Solution to $AB=BA$ given $B$ a $2\times 2$ matrix and non singular? If $AB=BA$  given $B$ is non singular and a two dimensional matrix can we conclude that  $A$ is either a scalar multiple of $B^{-1}$  or a scalar multiple of identity $I$  or a linear combination of the two ? 
 A: No, we have the subgroup of $GL_2$ of matrices of the form
$\left(\begin{array}[cc]\\ 1&x\\0&1
\end{array}\right).$
This is a collection of commuting invertible matrices, so for any $A, B$ of this form, we have $AB=BA$, with $B$ nonsingular. But $A$ is not a scalar multiple of $B^{-1}$ nor a scalar matrix.
Edit: Given the motivation mentioned, I suggest working out what must be true with coordinates:
$B = \left(\begin{array}[cc]\\ a&b\\c&d
\end{array}\right), 
A = \left(\begin{array}[cc]\\ x&y\\z&w
\end{array}\right) $,
and work out what must be true of $A$. 
A: Let's assume $B$ is not scalar, otherwise any matrix $A$ will satisfy the identity. For a fixed $B$, consider the linear map
$$
f(A)=AB-BA
$$
from the vector space of $2\times 2$ matrices to itself. Since $B$ is not scalar, there is a matrix $A$ not commuting with $B$, so the rank of $f$ is at least $1$.

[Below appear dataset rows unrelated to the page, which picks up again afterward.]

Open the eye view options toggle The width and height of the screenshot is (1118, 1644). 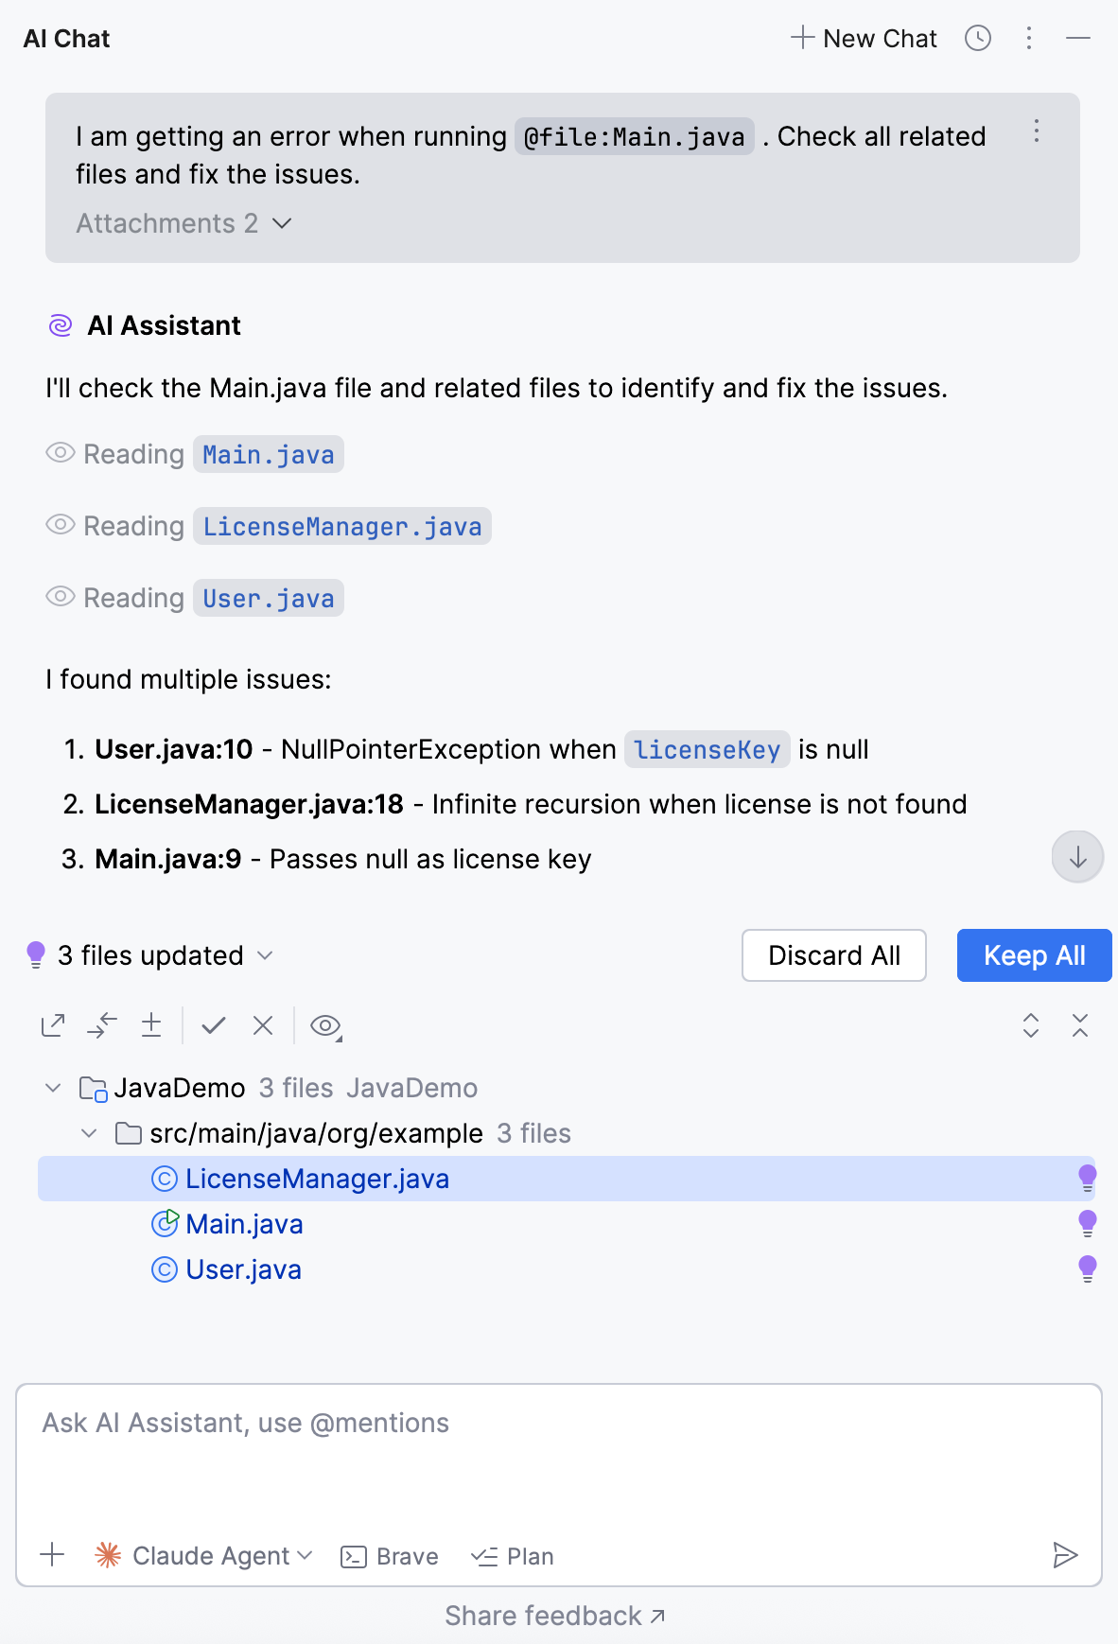(x=325, y=1025)
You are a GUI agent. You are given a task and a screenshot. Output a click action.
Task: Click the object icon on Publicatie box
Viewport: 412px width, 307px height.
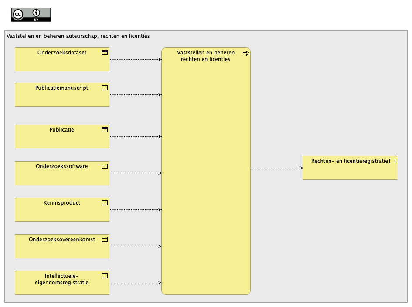click(105, 130)
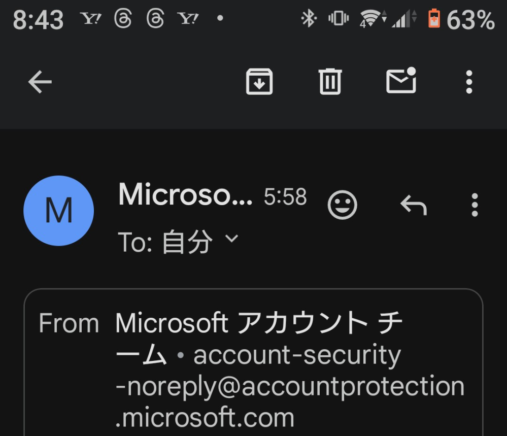Image resolution: width=507 pixels, height=436 pixels.
Task: Tap the Microsoft アカウント チーム sender name
Action: pos(259,339)
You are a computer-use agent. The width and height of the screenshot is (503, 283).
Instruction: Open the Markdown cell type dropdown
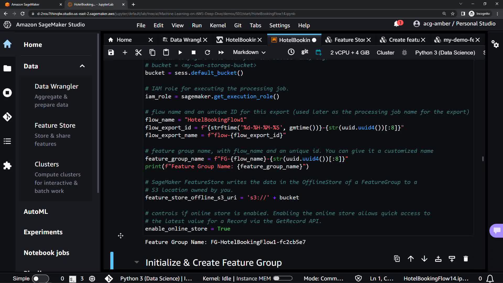[249, 52]
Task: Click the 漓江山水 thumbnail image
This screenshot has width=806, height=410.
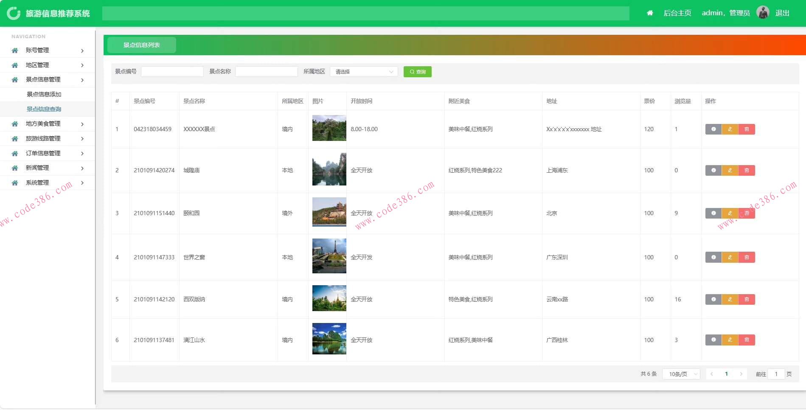Action: pyautogui.click(x=329, y=339)
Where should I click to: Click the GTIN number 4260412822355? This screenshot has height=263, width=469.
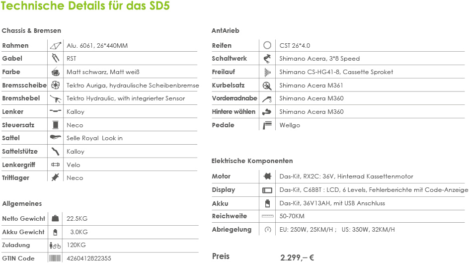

The matrices $I$, $B$ belong to the kernel of $f$ and are linearly independent. Let's compute $f$ on the standard matrices
$$
E_1=\begin{bmatrix}1&0\\0&0\end{bmatrix},\quad
E_2=\begin{bmatrix}0&1\\0&0\end{bmatrix},\quad
E_3=\begin{bmatrix}0&0\\1&0\end{bmatrix},\quad
E_4=\begin{bmatrix}0&0\\0&1\end{bmatrix}
$$
We have
$$
f(E_1)=\begin{bmatrix}0&b\\-c&0\end{bmatrix},
f(E_2)=\begin{bmatrix}c&-a+d\\0&-c\end{bmatrix},
f(E_3)=\begin{bmatrix}-b&0\\a-d&b\end{bmatrix},
f(E_4)=\begin{bmatrix}0&-b\\c&0\end{bmatrix}
$$
so the rank of $f$ is the same as the rank of the matrix
$$
\begin{bmatrix}
0 & b & -c & 0 \\
c & -a+d & 0 & -c \\
-b & 0 & a-d & b \\
0 & -b & c & 0
\end{bmatrix}
$$
where $B=\begin{bmatrix}a & b \\ c & d\end{bmatrix}$.
It is not difficult to show that the rank of the matrix is $2$ if either $b\ne0$ or $c\ne0$: just consider the top right or bottom left $2\times2$ minors. If $b=c=0$, then we know that $a\ne d$, so again the rank is $2$, by considering the central $2\times2$ minor.
Thus any matrix in the kernel is a linear combination of $I$ and $B$, or of $I$ and $B^{-1}$, because also $I$ and $B^{-1}$ are linearly independent and in the kernel.